The sentinel node invasion level (SNIL) as a prognostic parameter in melanoma
Modern Pathology Jun 18, 2021
Kretschmer L, Mitteldorf C, Hellriegel S, et al. - Researchers undertook this retrospective cohort analysis to determine prognostic significance of melanoma infiltration of several anatomically defined lymph node substructures. Within the sentinel lymph node (SN) with the highest tumor burden, SN invasion level (SNIL) was described as follows: SNIL 1 = melanoma cells restricted to intracapsular lymph vessels, subcapsular or transverse sinuses; SNIL 2 = melanoma infiltrating the cortex or paracortex; SNIL 3 = melanoma infiltrating the medulla or capsule. SN-positive population was categorized by SNIL into three groups with significantly varied recurrence-free survival, melanoma-specific survival (MSS), and nodal basin recurrence likelihoods.
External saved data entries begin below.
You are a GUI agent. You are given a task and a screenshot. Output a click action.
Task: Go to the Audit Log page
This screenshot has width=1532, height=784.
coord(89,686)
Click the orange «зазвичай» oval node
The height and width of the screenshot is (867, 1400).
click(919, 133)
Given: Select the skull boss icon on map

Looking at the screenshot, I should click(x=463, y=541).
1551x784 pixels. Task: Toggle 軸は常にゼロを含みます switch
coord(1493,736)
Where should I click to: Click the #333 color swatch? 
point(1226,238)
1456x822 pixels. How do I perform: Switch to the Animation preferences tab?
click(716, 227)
Virtually identical MSS was found among patients with SNIL 1 vs SN-negative patients, whereas a very poor prognosis was indicated by outgrowth of the metastasis from the parenchyma into the fibrous capsule or the medulla of the lymph node. Therefore, experts inferred the likely utility of SNIL in assisting a better evaluation of the benefit-risk ratio of adjuvant therapies in cases with different SN metastasis patterns.